A University of Miami Frost School of Music graduate who has spent several seasons as a member of the Carnegie Hall-Juilliard School sponsored Ensemble ACJW in New York, Radiushina brought new energy and momentum to the quartet’s playing.
Despite the overly bright and blurry acoustics of the meeting room at the Coral Gables Museum, she managed a scrupulously articulated, transparent reading of the keyboard line. Blending skillfully with the string players, her pianism was stately, restrained and lyrical. In the more tempestuous episodes of the first movement, Radiushina vaulted powerful fistfuls of notes at a fleet clip. She exhibited a poetic touch in the Andante, mining the long-limbed melodic lines and melancholy. The relentless forward thrust of the Scherzo was intense.
While not for Brahmsian purists, this was vital, exciting music making. The quartet vividly engendered the mystery and tension of the introduction to the finale. Cellist Aaron Merritt’s eloquent shaping of the dance-like principal subject was like a catharsis after a stormy journey. With Radiushina playing at white heat, all stops were pulled out for a searing coda.
The Sona Quartet is the flagship string ensemble of the Miami Music Project, co-presenter (with the Gables museum) of the Mozart festival series. With informal performances in Miami-Dade County schools for thousands of students, the four former New World Symphony players have honed their ensemble skills.
In their best outing to date at the festival, the Sona players offered a lithe, graceful traversal of Mozart’s Quartet in G Major, K. 387, one of six quartets he composed in tribute to Haydn.

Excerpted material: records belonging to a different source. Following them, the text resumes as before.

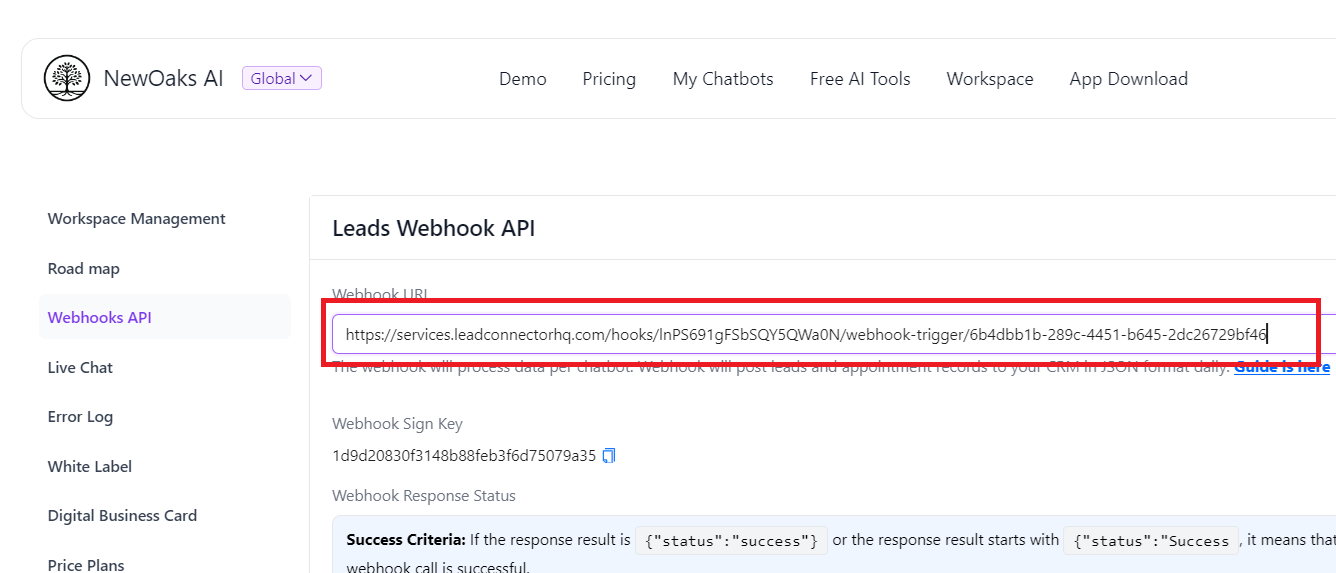Open the App Download page

[x=1128, y=79]
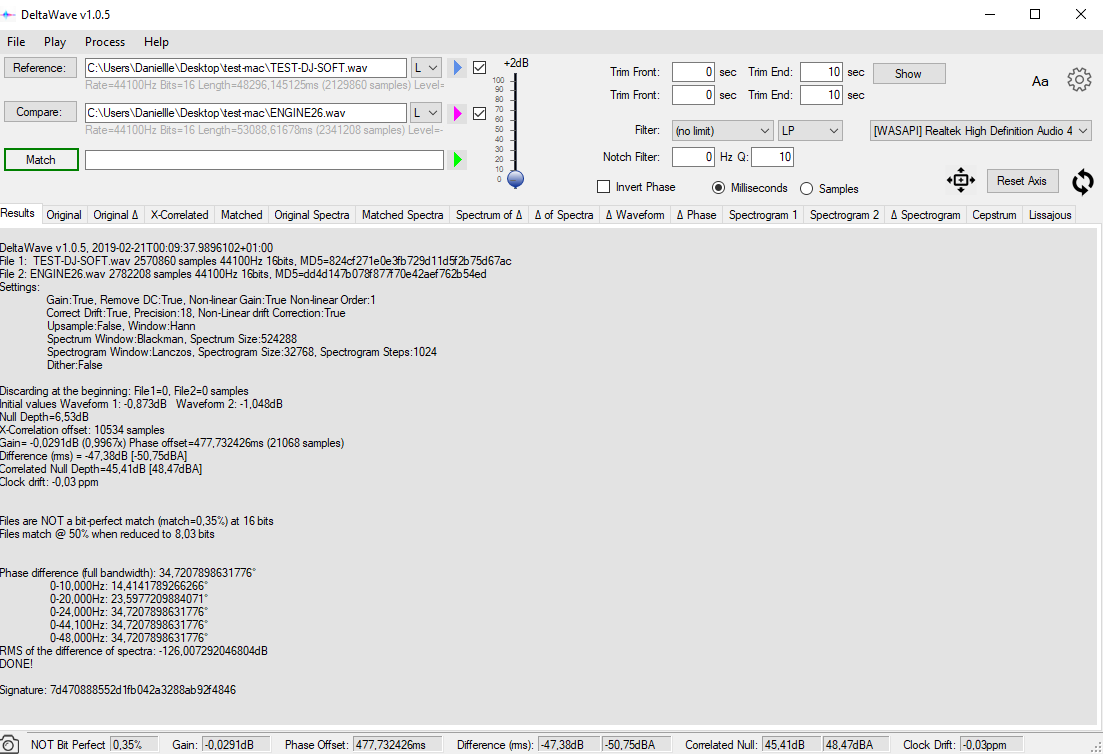Click the Notch Filter Hz input field

[x=692, y=157]
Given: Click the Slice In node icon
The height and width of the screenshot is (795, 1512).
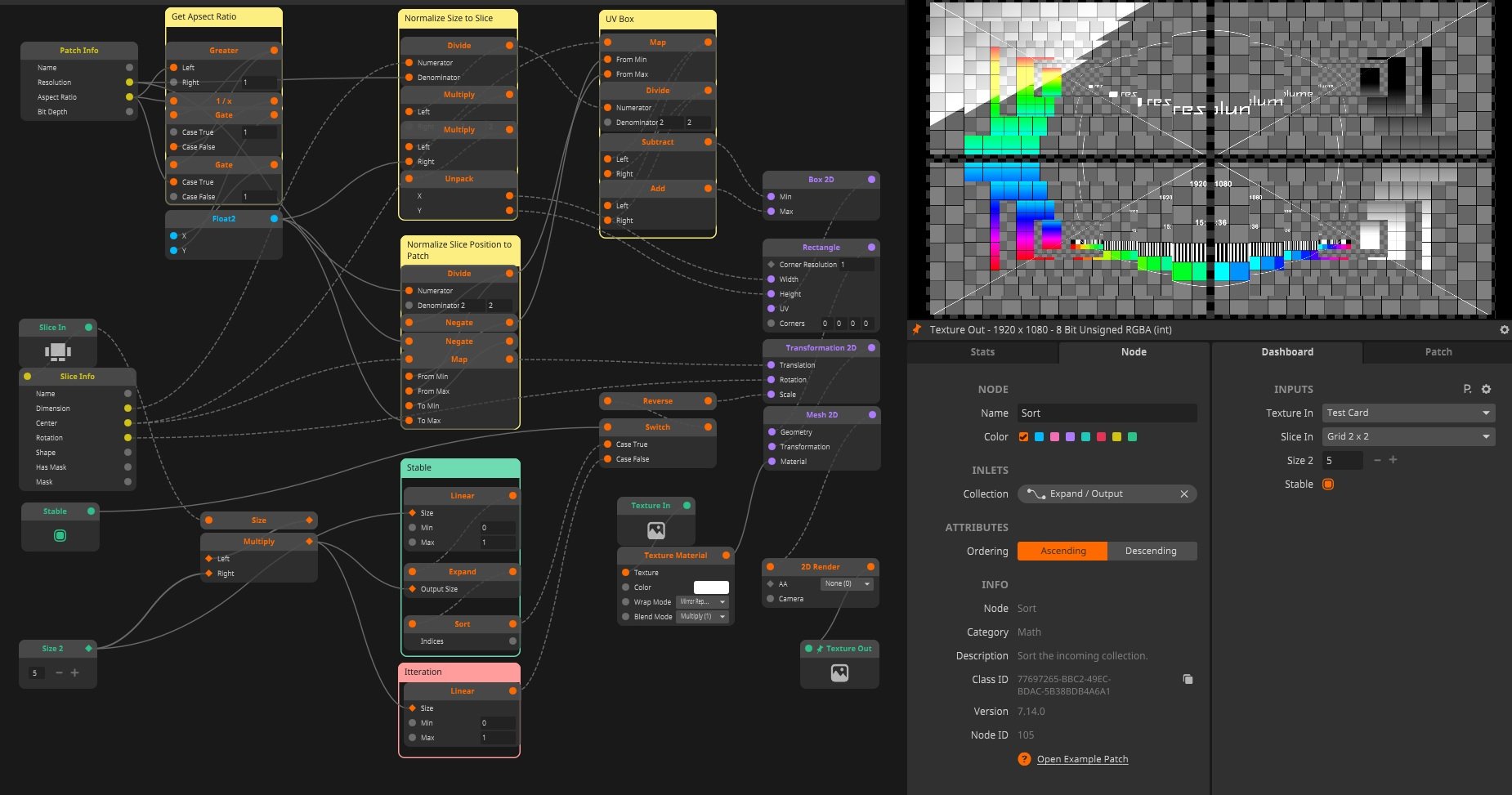Looking at the screenshot, I should [57, 351].
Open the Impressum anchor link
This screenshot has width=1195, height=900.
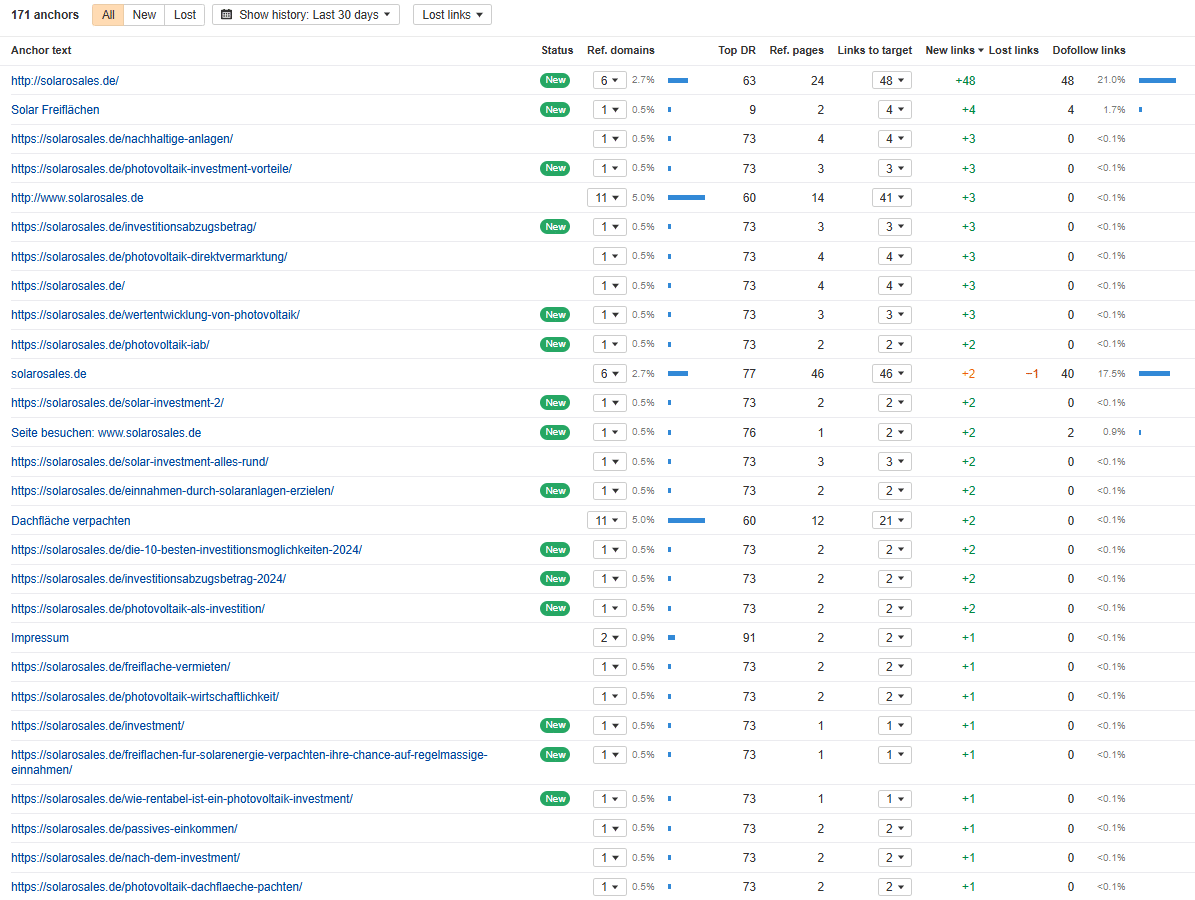tap(40, 638)
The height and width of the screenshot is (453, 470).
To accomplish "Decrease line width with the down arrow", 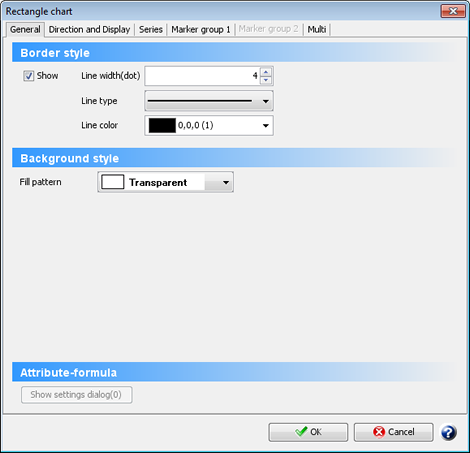I will click(x=266, y=80).
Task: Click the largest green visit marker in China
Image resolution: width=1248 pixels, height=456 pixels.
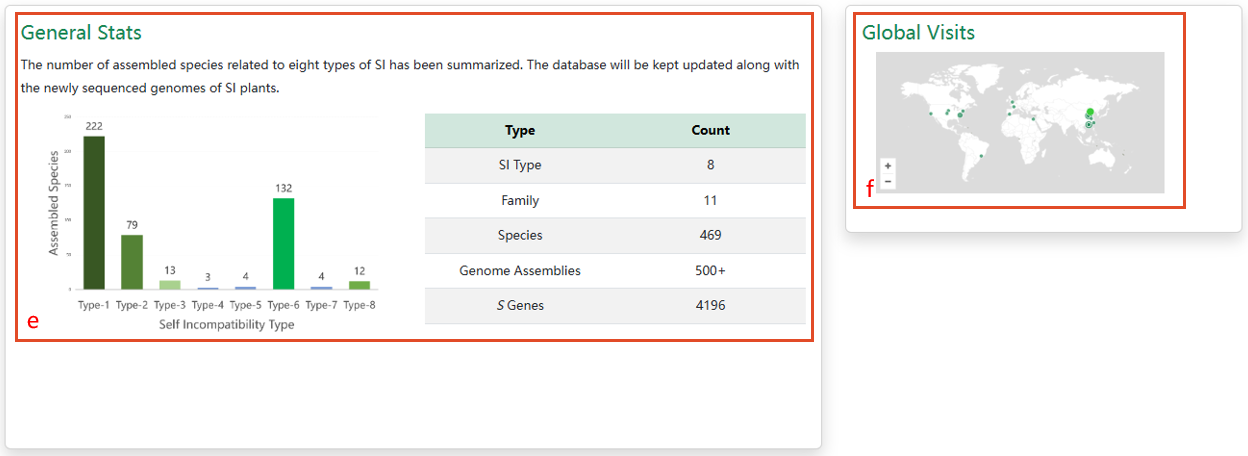Action: 1089,113
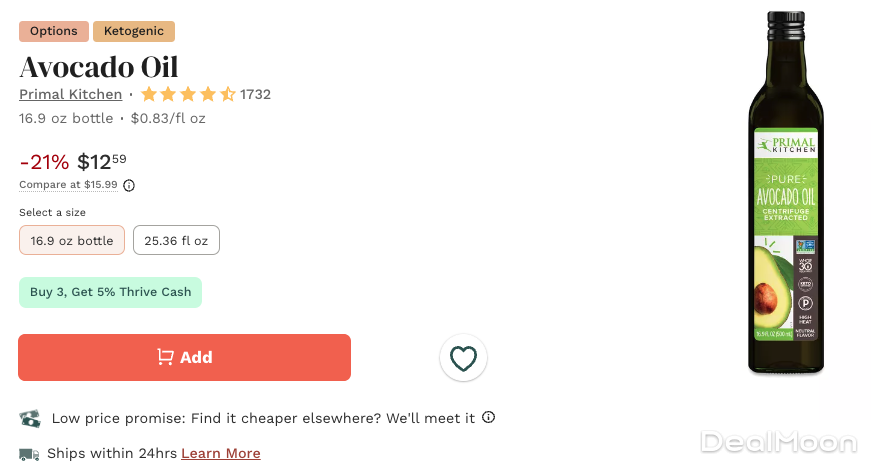Add product to wishlist with heart icon

(x=463, y=358)
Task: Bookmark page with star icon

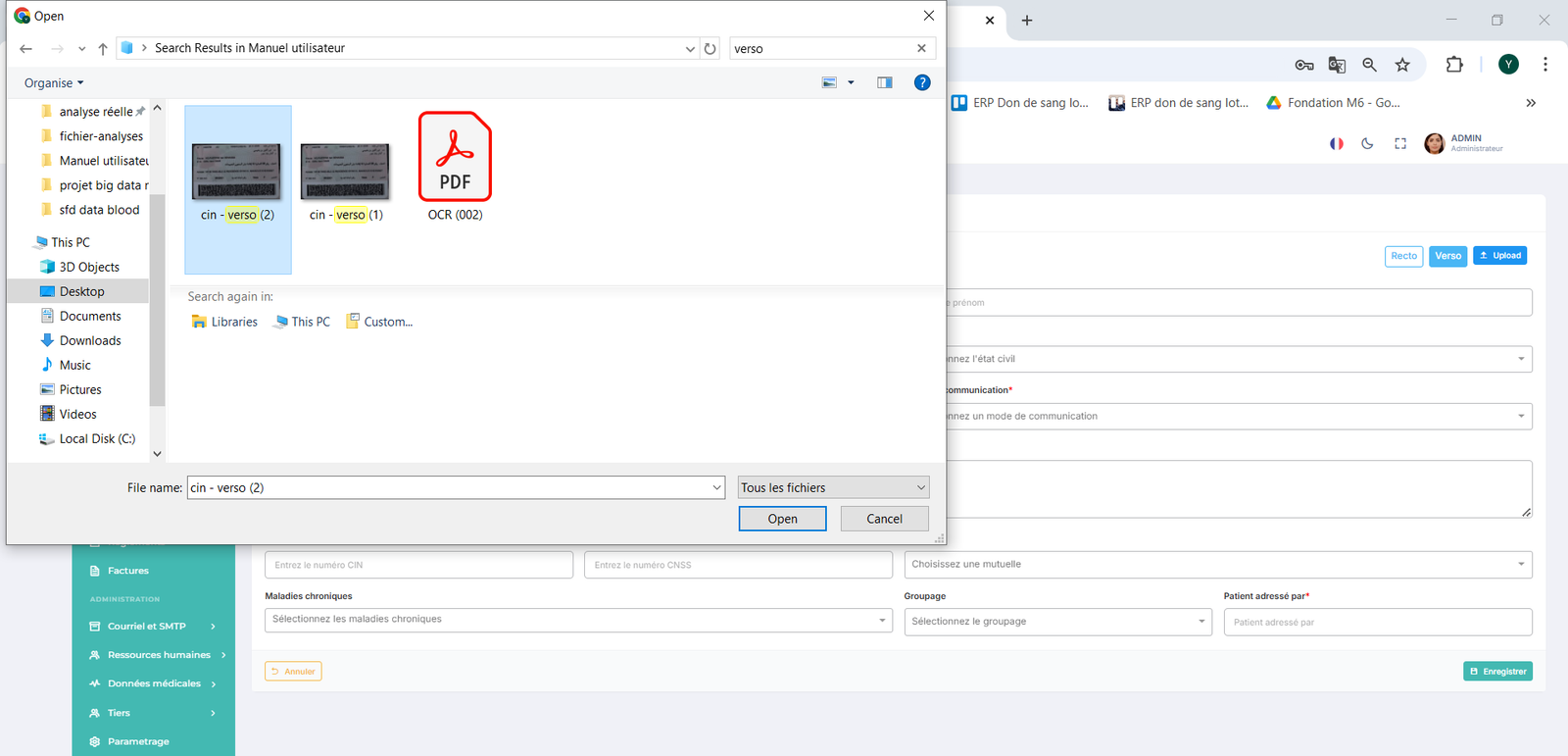Action: click(x=1402, y=65)
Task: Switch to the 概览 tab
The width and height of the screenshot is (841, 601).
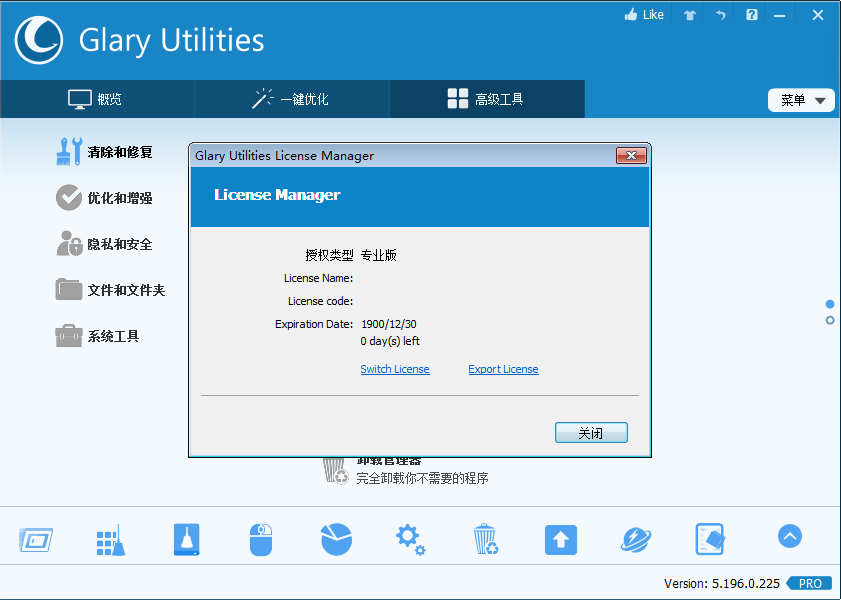Action: 96,99
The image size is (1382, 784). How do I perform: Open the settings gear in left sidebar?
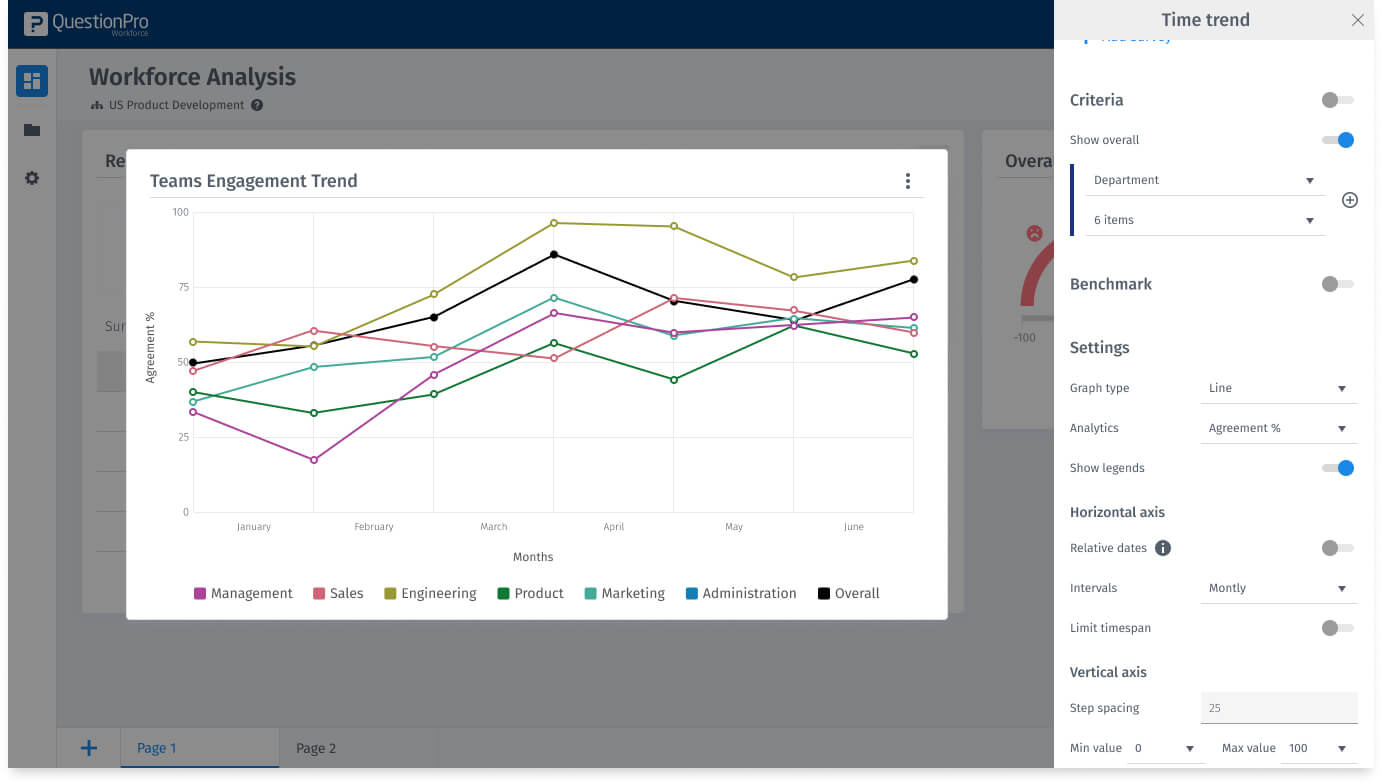click(x=32, y=178)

Violist Yael Kleinman Hyken’s warm, sonorous tone enveloped the secondary theme in the opening Allegro vivace. With strong leadership from violinist Aleksandr Zhuk, the witty angularity of the Menuetto’s principal theme contrasted with the abrupt chords and darker modulations of the trio.
There was beautiful interplay of the two violins and cello, with varied dynamics and noble phrasing probing the deep emotions beneath the aristocratic surface of the Andante. The players assayed the double fugal writing in the finale with clarity, violinist Karen-Lord Powell and Merritt tossing the themes seamlessly among the players.
Finally, the two fugues sounded simultaneously at full throttle, a preview of Mozart’s finale in his later Jupiter Symphony. Bringing comic opera brio to the spirited melodies, the players captured the humor of the Haydnesque false ending, which brought some applause before the actual quiet finish.
In honor of the centenary of Benjamin Britten’s birth, the British composer’s early Three Divertimenti (1936) proved a sparkling novelty. With country-style fiddling and slides plus dissonant harmonics, a brisk march, sentimental waltz and hard-charging Burlesque offered a snappy makeover of traditional forms, delivered with surging brilliance.